One important detail: always pin the symbol of any currently open position in the new subscription. If you drop it during re-subscription, your exit monitor stops receiving quotes and can't close the position.


Limitation 6 — Position recovery on restart

If you restart your process mid-session with an open position, that position still exists on Alpaca. On startup, poll REST for existing option positions and reconstruct your local state:

def _recover_open_position():
    positions = trading_client.get_all_positions()
    for p in positions:
        if p.asset_class == AssetClass.US_OPTION:
            side, strike = parse_occ_symbol(p.symbol)
            recovered = Position(
                symbol      = p.symbol,
                entry_price = float(p.avg_entry_price),
                qty         = int(float(p.qty)),
                order_id    = "recovered",
            )
            bot_state.open_position(recovered)

Without this, a restart abandons a live position with no exit monitoring.


SDK version matters

Use alpaca-py >= 0.43.0. The older alpaca-trade-api package has no options support at all — it predates Alpaca's options offering. If you're hitting import errors or missing option-related classes, check your package version first.

pip install "alpaca-py>=0.43.0"

Does the bot actually work?

Yes — with caveats. Here's the last four active sessions:

Date Trades Net P&L Notes
May 20 5 +$64 Early version, no filters
May 26 4 -$309 Red day, led to two major improvements
May 27 10 -$159 First day with improvements, trail threshold miscalibrated
May 29 5 +$70 First green day with full filter set

The -$309 day was the most analytically useful session. I did a full post-mortem and found five failure patterns — two of which are now fixed (an ATR velocity gate on entries and a peak trailing stop). Happy to go into detail on those if there's interest.

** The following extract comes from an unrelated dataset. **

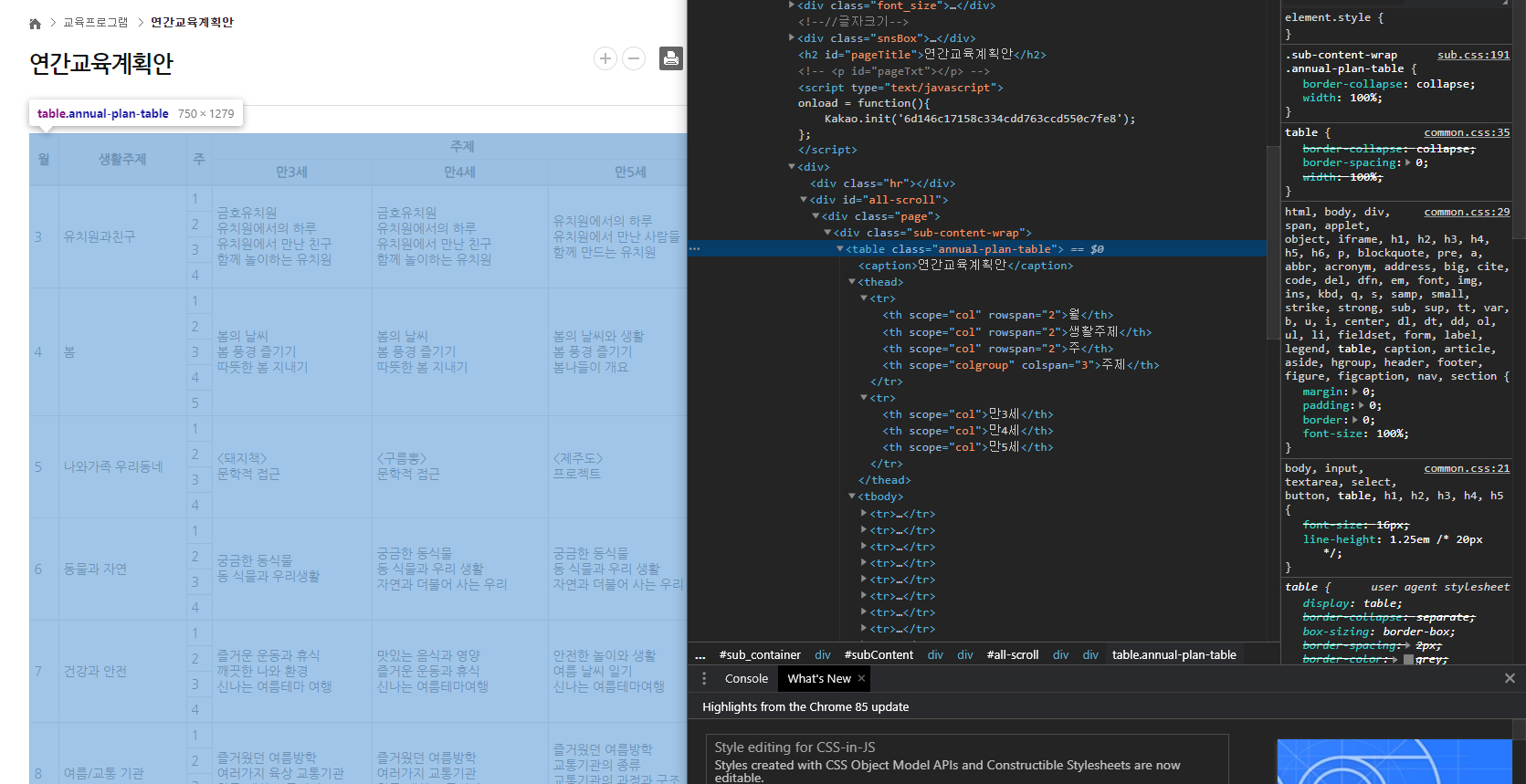The image size is (1526, 784).
Task: Switch to the Console drawer tab
Action: (x=746, y=678)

The asyncio task graph, for anyone building something similar:

await asyncio.gather(
    feed.start(),               # StockDataStream + OptionDataStream + TradingStream
    _option_subscriber(),       # waits for 9:30 ET bar → subscribes strikes
    _resubscribe_watcher(),     # re-subscribes if SPY moves ±$3
    _exit_monitor(),            # TP / stop / trail check every 5 seconds
    _time_stop_watcher(),       # force-close everything at 3:25 PM ET
    _status_loop(),             # terminal display
)

Three concurrent WebSocket streams, all managed through alpaca-py's async SDK. The entry logic lives in the option quote handler. The exit logic is completely decoupled in its own task — this separation matters because close_position() cannot be called from inside a stream callback safely.


Happy to share more of the code or go deeper on any of these. If you've hit other Alpaca options limitations I haven't covered, drop them in the comments — would be useful to know what else is lurking.